Primary human macrophages were infected at a multiplicity of infection of 2, and the level of TNF-α secreted in the supernatant was quantified at 3, 8, and 24 h after infection with use of an enzyme-linked immunosorbent assay (figure 1A). These H5N1 viruses induced varying levels of TNF-α, but they all induced higher levels of TNF-α than did H1N1 viruses (figure 1A). In particular, the H5N1 viruses isolated from 2 human subjects with fatal cases, 1194/04 and 1203/04, as well as the viruses isolated from chickens, BL/03 and AIV-1/04, induced [H11091]2-fold greater TNF-α levels than did H5N1 483/97. The levels of mRNA expression were consistent with results of the protein assays (data not shown). Our results suggest that, in comparison with a range of human H1N1 viruses, human and poultry Z-genotype viruses of clades 1, 2.1, and 2.2 isolated in 2004 and 2005 are all potent hyperinducers of cytokines such as TNF-α, possibly even more potent than H5N1 483/97.

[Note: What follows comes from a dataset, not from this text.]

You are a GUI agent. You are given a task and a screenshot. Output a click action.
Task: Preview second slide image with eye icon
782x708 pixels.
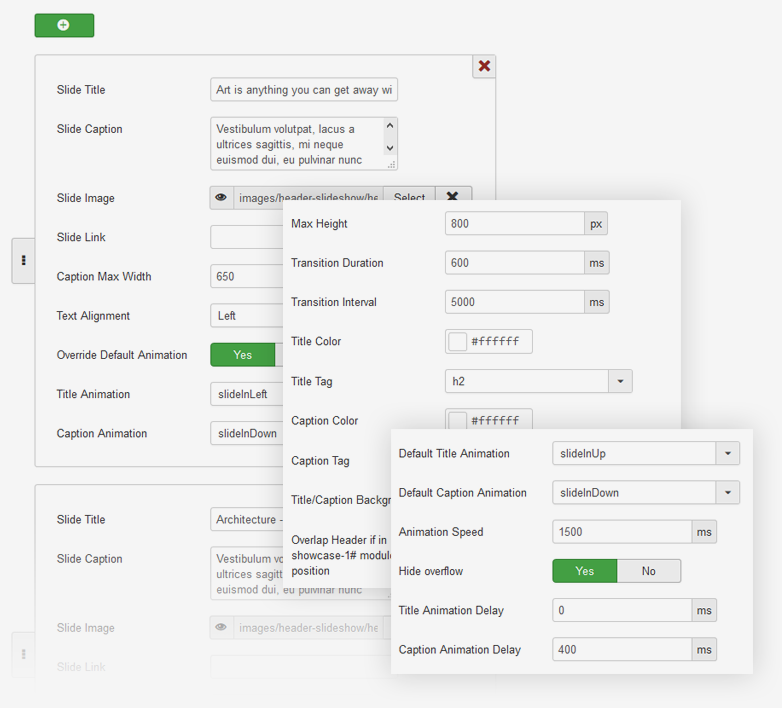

Contribution by H5N1 NS proteins and polymerases but not surface proteins to high-cytokine phenotype
We have shown elsewhere that recombinant A/WSN/33 (WSN) influenza containing the NS gene segment of H5N1/97 virus is a more potent inducer of TNF-α than the WSN H1N1 parent, although such a recombinant virus did not fully regain the high-cytokine phenotype manifested by the H5N1 virus parent [4]. Because the internal genes (including the NS gene) of the contemporary Z-genotype H5N1 viruses have different evolutionary derivations compared with H5N1/97, we investigated whether the NS gene segment of contemporary Z-genotype viruses also contributes to the high-cytokine phenotype. Recombinant viruses carrying the NS gene segment of the H5N1 viruses A/Hong Kong/483/97, A/chicken/Indonesia/BL/03, A/chicken/Thailand/AIV-1/04, A/Vietnam/1194/04, or A/Vietnam/1203/04 were constructed in a background of WSN (H1N1) virus, which is a low cytokine inducer, and a plasmid-derived WSN wild-type virus was used as control. At 8 h after infection, the recombinant viruses produced higher concentrations of TNF-α than did the WSN control virus (figure 1B). However, as with the data reported elsewhere for the H5N1/97 virus [4], although each of the NS genes of Z-genotype H5N1 viruses increased the level of TNF-α induction compared with the parental WSN virus, the level of induction in each case was far below that induced with the wild-type H5N1 virus. We therefore concluded that the increase in TNF-α produced by Z-genotype H5N1 viruses is only partly attributable to the H5N1 NS gene segment.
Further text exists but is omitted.